As far as who would know that -- I know at my school the principal and other school administrators, front desk staff, and school social workers know at a minimum the difference between a protective order that includes a child and one that doesn't. I also know that I've called parents to say "hey, your protective order is expiring, what's the situation?"
As far as the "you can't call the police because it will traumatize the child", that makes no sense to me. If we made a mistake and misinterpreted a document, and were telling a parent we couldn't bring their child from the classroom, and they called the police, and the police came and said "well, actually he can take his daughter", we'd collect the child from the classroom and that would be that. The child would never need to know. Then again we often have police in our building, because they're picking up their kids, or because they came in to inform us of something going on in the neighborhood, etc . . .
And if a noncustodial parent challenged us, and said "actually the law says X" which was different from our interpretation, then we'd check with our lawyers, and if they said "he's right" then that would be the end.
I'm not saying that there might not be a situation where we'd misinterpret and deny a parent access once, but I can't see how it would be an ongoing thing.
Please don't be offended! Of course
there are schools that handle these things correctly! It sounds like yours is one. Good for you. (My husband read your post and wishes you would advertise the name of your school, so all the non-custodial fathers who have problems with their kids' schools can either bribe their exes into moving into your district, or use your school as a model, to teach other schools how to handle things properly.)

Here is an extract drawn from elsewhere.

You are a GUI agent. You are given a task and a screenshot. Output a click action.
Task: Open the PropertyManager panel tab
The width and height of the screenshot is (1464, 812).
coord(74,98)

My step-son attended three consecutive schools which handled these things poorly and I've heard complaints from other parents, so I know it's not just one
school out there where non-custodial fathers have problems. And the problems are not just with school administrators! The attorneys
for two different school systems my husband dealt with - in two different states - did not follow the laws... Because in the end (and this is really the issue I was trying to address, not all the personal specifics) a non-custodial parent's access rights are typically treated as a civil matter, not criminal
in states like ours, where the letter of the law says denying a NCP's access to a child is just as much
"custodial interference" as doing it to a CP. That means
if a NCP calls the cops, even
if the cops read the orders, they are often STILL trained to defer to the CP and tell the NCP to take her back to court...because denying the NCP's access to the child is not a crime
, it's a civil offense, to be evaluated by a civil judge. It's not the purview of cops, prosecutors...or school system attorneys.
Ergo, despite common sense and how it sounds like things "should" work, Dads who ask cops to defend their right to pick up their kids at school are often disappointed with the result and later accused of being combative. ("The school staff isn't hostile toward my ex-husband because of what I'VE said about him, it's because he harasses them by calling the cops, who never side with him anyway. He just does it to cause a scene. See? Having him at school is disruptive to everyone. That's why I try to keep him away.")

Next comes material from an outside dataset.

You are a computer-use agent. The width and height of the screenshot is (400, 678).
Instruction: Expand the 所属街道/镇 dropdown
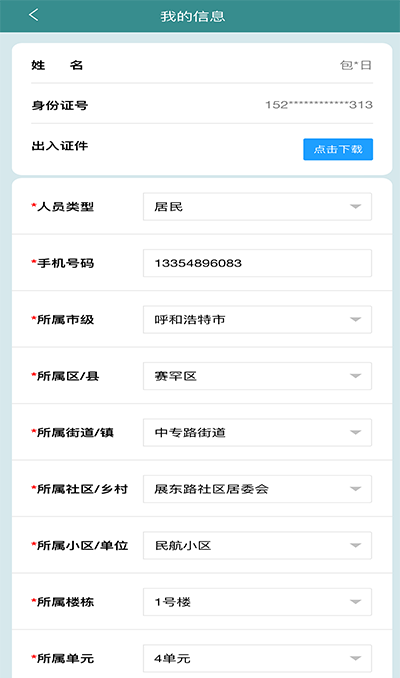pos(257,432)
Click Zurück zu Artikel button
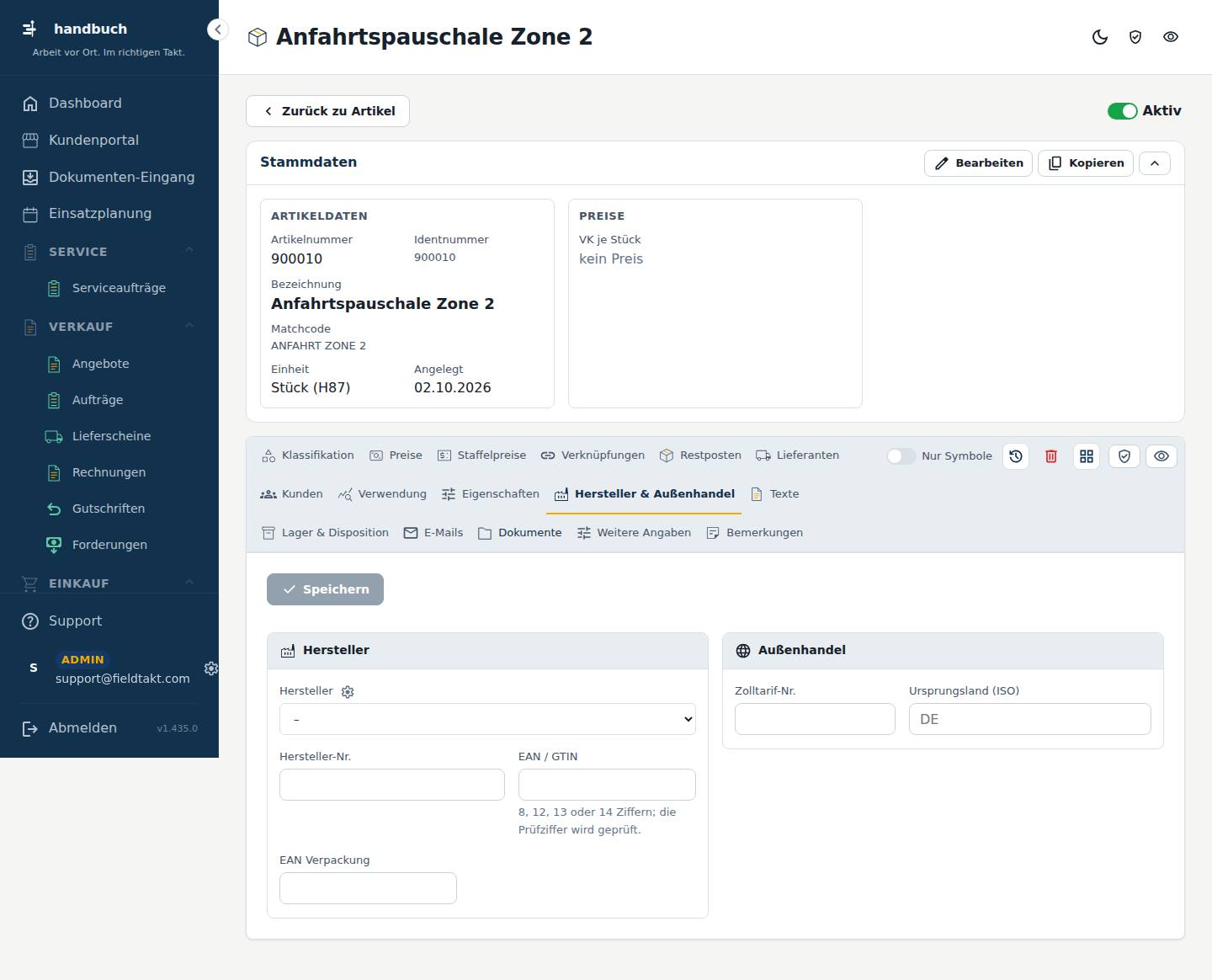 pos(327,111)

As far as traumatizing the child, envision this scenario:
*A 4-year-old is repeatedly told by his mother, "Make sure you tell your teacher if you ever see Daddy around school, so someone can call the police and protect everyone. All the adults know he's too dangerous to have around your school."

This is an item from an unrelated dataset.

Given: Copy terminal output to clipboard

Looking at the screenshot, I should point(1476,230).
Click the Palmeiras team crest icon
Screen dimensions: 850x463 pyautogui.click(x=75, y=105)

*Dad arrives (to pick up the kid at the end of the day for a court-ordered visit, or to attend Daddy Day, or to exercise his legal right to meet his kid's teacher...)
*The teacher tells Dad to leave or she'll call the police.
*Dad says, "Go ahead, I'm sure they'll explain to you what my rights are."
*Cops arrive and tell Dad, "What your ex has instructed the school does not jive with your court orders, but this is a civil issue and she's the CP. Take her back to court. But right now, if she says you can't be here, you need to leave."
...What the 4-year-old walks away believing is that just like Mommy said
the cops made Daddy leave his school because there's something dangerous about his Dad.
Momily, I'm glad you haven't had to deal with this stuff, but it's real for a lot of people.